Picked up my s6 last week cannot wait to get an extra 100 hp easy


----------



## towrig (Dec 29, 2004)

stupid easy mods for this engine. Huge power potential. The real question is how much torque can the drivetrain take. The twin clutch tranny is not as hardy as you might believe and a rebuild will be $$$$$$$$$. Does anyone have true specs about the limits for torque on the S tranny???


----------



## ylwbeast (Oct 20, 2008)

Any new development? Anxiously awaiting to see what you guys do with the S6/S7. Can you give us an update on APR's progress?


----------



## [email protected] (Jul 29, 2008)

ylwbeast said:


> Any new development? Anxiously awaiting to see what you guys do with the S6/S7. Can you give us an update on APR's progress?

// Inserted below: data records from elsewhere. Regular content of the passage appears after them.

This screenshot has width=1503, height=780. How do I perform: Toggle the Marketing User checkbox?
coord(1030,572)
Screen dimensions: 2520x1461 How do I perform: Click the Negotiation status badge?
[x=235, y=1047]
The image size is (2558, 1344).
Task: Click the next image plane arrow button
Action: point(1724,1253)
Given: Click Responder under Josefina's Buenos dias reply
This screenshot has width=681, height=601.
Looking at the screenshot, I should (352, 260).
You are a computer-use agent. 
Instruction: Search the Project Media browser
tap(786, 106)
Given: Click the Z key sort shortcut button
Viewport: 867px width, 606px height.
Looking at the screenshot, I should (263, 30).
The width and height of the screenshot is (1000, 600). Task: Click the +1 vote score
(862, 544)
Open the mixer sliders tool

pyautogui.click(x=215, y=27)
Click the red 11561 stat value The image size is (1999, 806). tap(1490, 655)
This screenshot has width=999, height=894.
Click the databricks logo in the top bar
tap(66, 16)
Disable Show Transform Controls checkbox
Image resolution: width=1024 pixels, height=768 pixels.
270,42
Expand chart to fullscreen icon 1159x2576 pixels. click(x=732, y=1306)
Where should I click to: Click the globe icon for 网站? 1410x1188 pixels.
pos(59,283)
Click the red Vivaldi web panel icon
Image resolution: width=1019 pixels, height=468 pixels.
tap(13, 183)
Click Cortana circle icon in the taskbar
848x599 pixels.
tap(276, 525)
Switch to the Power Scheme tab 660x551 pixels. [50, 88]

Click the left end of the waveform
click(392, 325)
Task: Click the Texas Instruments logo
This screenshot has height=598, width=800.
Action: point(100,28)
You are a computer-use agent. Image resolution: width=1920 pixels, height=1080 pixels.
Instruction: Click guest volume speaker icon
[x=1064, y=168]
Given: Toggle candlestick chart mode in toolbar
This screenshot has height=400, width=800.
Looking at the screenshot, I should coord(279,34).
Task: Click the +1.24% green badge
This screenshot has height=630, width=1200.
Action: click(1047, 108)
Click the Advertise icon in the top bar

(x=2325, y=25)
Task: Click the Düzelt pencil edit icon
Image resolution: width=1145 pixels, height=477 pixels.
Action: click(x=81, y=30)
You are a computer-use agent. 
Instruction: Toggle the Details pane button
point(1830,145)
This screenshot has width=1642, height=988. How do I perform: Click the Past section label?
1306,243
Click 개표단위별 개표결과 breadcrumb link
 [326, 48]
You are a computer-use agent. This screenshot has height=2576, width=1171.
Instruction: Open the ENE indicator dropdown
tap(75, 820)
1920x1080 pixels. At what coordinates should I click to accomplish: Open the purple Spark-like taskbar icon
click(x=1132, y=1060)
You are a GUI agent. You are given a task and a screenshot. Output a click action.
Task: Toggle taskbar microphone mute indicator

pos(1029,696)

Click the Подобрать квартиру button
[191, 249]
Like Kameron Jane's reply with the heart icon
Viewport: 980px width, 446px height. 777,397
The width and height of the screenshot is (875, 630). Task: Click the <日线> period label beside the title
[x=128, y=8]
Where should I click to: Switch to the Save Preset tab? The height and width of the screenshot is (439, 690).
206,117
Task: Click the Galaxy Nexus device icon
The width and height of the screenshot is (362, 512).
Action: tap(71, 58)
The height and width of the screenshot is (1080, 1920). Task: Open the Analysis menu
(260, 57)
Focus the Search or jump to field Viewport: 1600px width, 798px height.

I'll post an update as soon as I can.


----------



## Al Pettee (Jun 20, 2009)

towrig said:


> stupid easy mods for this engine. Huge power potential. The real question is how much torque can the drivetrain take. The twin clutch tranny is not as hardy as you might believe and a rebuild will be $$$$$$$$$. Does anyone have true specs about the limits for torque on the S tranny???


One way to get a hint at the torque specs of the S-tronic (and R-tronic) trannies on the S7 (and S8) is to see what ABT and MTM have done with their conversions. MTM hasn't released their kits yet, but ABT's advertises the following numbers, stock setup-to-ABT tuning:

S7: 420HP/550Nm(405lb-ft)-to-540HP/680Nm(500lb-ft). Gains of 120HP/130Nm(95lb-ft).
S8: 520HP/650Nm(480lb-ft)-to-640HP/780Nm(575lb-ft). Gains of 120HP/130Nm(95lb-ft).

There might be more power and torque on the table, especially with mods. to the S7 intake which is more restrictive than the S8's, but north of 700Nm might be pushing it on the S7 S-tronic....


----------



## ylwbeast (Oct 20, 2008)

I was curious if there are any new updates to the upgrades for the S6/S7. I realize that you may be busy preparing for new race season Rolex-24 et al but about to take delivery of a new S6. Thanks for any new news!!


----------